## Exercise requirements
Look through the material below. Return exactly the lines from the one with "संपर्क करें (433, 2204)" through the one with "[Go home] (194, 27)", both included.

## Supplied records
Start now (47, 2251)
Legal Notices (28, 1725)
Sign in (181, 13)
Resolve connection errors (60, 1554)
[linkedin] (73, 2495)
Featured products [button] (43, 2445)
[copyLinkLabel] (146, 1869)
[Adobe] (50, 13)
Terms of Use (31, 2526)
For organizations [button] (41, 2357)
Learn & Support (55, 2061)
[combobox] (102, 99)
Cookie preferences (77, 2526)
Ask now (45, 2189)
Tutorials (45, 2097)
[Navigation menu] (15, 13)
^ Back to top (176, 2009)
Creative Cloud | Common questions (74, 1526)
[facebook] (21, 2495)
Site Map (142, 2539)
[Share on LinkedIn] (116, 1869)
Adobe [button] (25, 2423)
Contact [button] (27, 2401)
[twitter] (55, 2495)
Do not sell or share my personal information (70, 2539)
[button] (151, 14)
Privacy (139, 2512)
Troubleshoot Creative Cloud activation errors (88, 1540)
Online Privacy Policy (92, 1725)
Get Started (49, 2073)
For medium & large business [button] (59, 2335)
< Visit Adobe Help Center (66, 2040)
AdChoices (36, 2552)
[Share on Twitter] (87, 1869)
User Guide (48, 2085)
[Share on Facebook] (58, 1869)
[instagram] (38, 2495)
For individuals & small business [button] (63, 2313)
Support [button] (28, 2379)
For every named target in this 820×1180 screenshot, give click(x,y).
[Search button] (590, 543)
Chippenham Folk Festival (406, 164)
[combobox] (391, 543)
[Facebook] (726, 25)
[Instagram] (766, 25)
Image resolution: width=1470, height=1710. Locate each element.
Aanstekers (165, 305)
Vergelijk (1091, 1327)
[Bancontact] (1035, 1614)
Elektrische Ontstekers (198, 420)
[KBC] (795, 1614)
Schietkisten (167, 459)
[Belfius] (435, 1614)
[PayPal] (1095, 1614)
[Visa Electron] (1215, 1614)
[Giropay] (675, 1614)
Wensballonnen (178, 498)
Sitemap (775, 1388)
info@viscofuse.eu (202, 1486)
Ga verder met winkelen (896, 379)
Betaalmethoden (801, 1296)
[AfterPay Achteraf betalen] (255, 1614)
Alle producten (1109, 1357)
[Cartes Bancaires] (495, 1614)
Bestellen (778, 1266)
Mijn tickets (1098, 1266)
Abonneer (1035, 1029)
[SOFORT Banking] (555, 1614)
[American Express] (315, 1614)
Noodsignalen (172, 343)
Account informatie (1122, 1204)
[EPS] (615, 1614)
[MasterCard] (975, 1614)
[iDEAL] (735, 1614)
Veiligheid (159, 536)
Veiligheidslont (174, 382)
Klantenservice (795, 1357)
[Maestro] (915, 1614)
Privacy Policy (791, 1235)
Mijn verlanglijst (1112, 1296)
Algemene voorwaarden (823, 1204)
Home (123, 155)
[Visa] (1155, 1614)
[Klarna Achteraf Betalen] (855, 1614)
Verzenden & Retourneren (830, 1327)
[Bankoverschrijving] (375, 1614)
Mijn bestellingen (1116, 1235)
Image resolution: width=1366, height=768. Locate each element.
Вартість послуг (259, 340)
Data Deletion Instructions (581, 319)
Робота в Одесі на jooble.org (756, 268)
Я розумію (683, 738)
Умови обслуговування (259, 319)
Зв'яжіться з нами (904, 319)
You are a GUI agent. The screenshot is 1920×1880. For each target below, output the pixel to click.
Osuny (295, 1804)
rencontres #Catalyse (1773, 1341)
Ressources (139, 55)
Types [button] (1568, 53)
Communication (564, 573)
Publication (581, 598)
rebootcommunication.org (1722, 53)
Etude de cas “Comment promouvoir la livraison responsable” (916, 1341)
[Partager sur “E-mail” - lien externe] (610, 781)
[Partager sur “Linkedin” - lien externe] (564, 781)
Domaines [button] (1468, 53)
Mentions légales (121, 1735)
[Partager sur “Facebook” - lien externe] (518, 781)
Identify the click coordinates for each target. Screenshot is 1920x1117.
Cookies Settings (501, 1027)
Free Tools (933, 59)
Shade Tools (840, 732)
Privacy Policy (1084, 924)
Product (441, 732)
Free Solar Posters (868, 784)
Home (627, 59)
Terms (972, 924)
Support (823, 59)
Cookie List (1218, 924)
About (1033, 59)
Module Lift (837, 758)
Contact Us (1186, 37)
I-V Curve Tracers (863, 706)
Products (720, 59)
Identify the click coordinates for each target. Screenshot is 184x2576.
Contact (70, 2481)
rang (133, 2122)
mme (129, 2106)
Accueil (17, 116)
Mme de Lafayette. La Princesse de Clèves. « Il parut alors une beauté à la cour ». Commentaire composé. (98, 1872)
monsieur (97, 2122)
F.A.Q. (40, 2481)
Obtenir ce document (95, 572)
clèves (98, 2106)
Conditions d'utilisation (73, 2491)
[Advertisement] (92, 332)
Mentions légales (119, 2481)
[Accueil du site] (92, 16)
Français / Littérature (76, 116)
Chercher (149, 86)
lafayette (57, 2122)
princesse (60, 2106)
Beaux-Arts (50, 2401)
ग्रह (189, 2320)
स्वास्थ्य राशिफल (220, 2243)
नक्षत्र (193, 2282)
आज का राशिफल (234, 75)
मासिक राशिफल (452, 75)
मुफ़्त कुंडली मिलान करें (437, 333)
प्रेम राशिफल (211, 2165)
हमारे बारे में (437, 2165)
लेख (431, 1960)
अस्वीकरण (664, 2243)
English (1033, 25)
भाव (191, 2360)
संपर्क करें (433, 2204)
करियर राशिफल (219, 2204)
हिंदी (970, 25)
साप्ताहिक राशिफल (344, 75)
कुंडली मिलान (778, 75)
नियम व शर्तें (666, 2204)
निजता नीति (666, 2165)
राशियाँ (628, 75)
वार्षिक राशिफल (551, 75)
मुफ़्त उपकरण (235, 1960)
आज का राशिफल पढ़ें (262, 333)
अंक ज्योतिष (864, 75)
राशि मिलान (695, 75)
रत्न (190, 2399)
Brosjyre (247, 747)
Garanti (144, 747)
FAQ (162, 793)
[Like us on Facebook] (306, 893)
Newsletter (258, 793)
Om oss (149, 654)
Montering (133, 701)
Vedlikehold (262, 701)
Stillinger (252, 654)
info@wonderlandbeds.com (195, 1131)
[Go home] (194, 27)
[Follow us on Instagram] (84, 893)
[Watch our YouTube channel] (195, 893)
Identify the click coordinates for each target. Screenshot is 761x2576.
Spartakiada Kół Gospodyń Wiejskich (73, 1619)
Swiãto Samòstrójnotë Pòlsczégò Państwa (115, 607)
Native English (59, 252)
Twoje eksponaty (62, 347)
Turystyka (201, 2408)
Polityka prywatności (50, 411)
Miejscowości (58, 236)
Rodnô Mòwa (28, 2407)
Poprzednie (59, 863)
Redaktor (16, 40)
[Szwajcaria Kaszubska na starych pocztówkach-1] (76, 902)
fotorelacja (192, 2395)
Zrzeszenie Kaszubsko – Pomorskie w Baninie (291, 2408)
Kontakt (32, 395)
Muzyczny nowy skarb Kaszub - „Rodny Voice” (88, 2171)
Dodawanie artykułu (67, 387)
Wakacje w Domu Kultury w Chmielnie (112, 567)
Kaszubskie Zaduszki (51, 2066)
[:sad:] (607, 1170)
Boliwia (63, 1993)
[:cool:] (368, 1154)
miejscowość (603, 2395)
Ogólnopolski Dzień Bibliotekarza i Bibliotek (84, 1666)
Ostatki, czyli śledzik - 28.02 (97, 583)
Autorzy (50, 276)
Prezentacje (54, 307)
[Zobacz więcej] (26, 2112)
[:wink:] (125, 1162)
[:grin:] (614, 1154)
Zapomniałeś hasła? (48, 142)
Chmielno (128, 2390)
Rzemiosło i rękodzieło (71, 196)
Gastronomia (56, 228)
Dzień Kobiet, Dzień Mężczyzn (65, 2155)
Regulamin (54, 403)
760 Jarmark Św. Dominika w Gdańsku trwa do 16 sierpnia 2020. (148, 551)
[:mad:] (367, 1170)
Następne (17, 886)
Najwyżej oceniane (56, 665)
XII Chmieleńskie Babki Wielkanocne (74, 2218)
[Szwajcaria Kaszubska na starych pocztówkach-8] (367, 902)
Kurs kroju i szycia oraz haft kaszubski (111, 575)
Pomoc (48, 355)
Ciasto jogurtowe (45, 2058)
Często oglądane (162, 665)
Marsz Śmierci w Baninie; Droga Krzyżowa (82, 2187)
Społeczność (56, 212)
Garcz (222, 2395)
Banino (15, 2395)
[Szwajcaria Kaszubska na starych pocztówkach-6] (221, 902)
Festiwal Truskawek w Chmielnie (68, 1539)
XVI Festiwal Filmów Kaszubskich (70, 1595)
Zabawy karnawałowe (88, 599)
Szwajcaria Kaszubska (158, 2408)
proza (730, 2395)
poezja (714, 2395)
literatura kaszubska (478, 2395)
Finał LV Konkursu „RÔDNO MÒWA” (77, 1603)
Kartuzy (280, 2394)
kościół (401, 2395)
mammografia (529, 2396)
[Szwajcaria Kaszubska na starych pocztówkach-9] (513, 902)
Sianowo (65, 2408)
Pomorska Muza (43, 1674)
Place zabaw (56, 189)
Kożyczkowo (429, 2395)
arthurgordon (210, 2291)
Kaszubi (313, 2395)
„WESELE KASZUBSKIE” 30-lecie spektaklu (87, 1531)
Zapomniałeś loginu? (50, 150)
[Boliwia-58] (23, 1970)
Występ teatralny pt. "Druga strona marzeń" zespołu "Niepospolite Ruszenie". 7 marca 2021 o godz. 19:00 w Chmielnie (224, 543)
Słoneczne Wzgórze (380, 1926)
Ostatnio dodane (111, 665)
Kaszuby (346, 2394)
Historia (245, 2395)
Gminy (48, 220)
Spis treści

## Written solution
संपर्क करें (433, 2204)
करियर राशिफल (219, 2204)
हिंदी (970, 25)
साप्ताहिक राशिफल (344, 75)
कुंडली मिलान (778, 75)
नियम व शर्तें (666, 2204)
निजता नीति (666, 2165)
राशियाँ (628, 75)
वार्षिक राशिफल (551, 75)
मुफ़्त उपकरण (235, 1960)
आज का राशिफल पढ़ें (262, 333)
अंक ज्योतिष (864, 75)
राशि मिलान (695, 75)
रत्न (190, 2399)
Brosjyre (247, 747)
Garanti (144, 747)
FAQ (162, 793)
[Like us on Facebook] (306, 893)
Newsletter (258, 793)
Om oss (149, 654)
Montering (133, 701)
Vedlikehold (262, 701)
Stillinger (252, 654)
info@wonderlandbeds.com (195, 1131)
[Go home] (194, 27)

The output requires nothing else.